Paul Chestnut, left, and Scott Fox. Courtesy photo
Paul Chestnut, left, and Scott Fox. Courtesy photo

Fox noted that COVID-19 is just the latest crisis in the last four years or so for Flagler Beach businesses — following Hurricanes Matthew, Irma and Dorian, plus A1A reconstruction that’s diverted traffic from shops and restaurants.

“Just the fact that a lot of these businesses, as well as ourselves, are open is a testament to how resilient we are,” Fox said.

Tortuga’s offered takeout throughout the closure, and reopened outdoor seating on May 4 — the first day restaurants in Florida were allowed to do so.

The state’s executive order on restaurant reopening allows unlimited outdoor seating, as long as guests are positioned far enough apart, but it restricts indoor seating to a maximum of 25% of normal capacity. 

In the case of Tortuga’s, most of the seating was already outdoor anyway, Fox said: The restaurant has about 130-140 exterior seats, and only a couple of dozen interior ones.
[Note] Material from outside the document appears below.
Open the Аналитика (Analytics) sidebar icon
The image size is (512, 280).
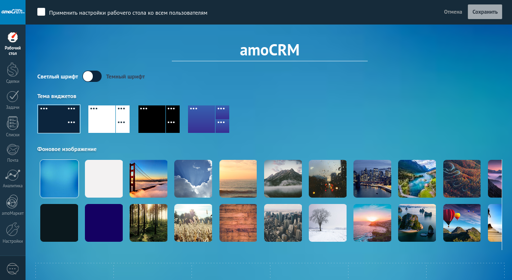coord(13,178)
They opted to keep the indoor seating closed for now.

“It was a precautionary measure,” Chestnut said. “We just wanted to emphasize safety.” Some of the restaurant’s approximately 70 staff members, he said, are caretakers for family members who are in the high-risk category for the virus. 

State announcements preceding the Monday, May 4, reopening seemed to drive a lot of people onto the beach that weekend, Chestnut said.

“Just for takeout alone, we saw such a big rise in people out on the beach, and there’s a lot of tourists,” he said. “Flagler Beach as a whole had a lot of people that weekend, so that Monday we were happy to have some organization to it. ... It was just nice to be in kind of a controlled setting versus, ‘Do we have too many people here?’”

Fox noted that contradictory information circulating on social media about the reopening process has placed the restaurant’s staff in the sometimes awkward position of having to educate customers about what’s allowed and what’s not.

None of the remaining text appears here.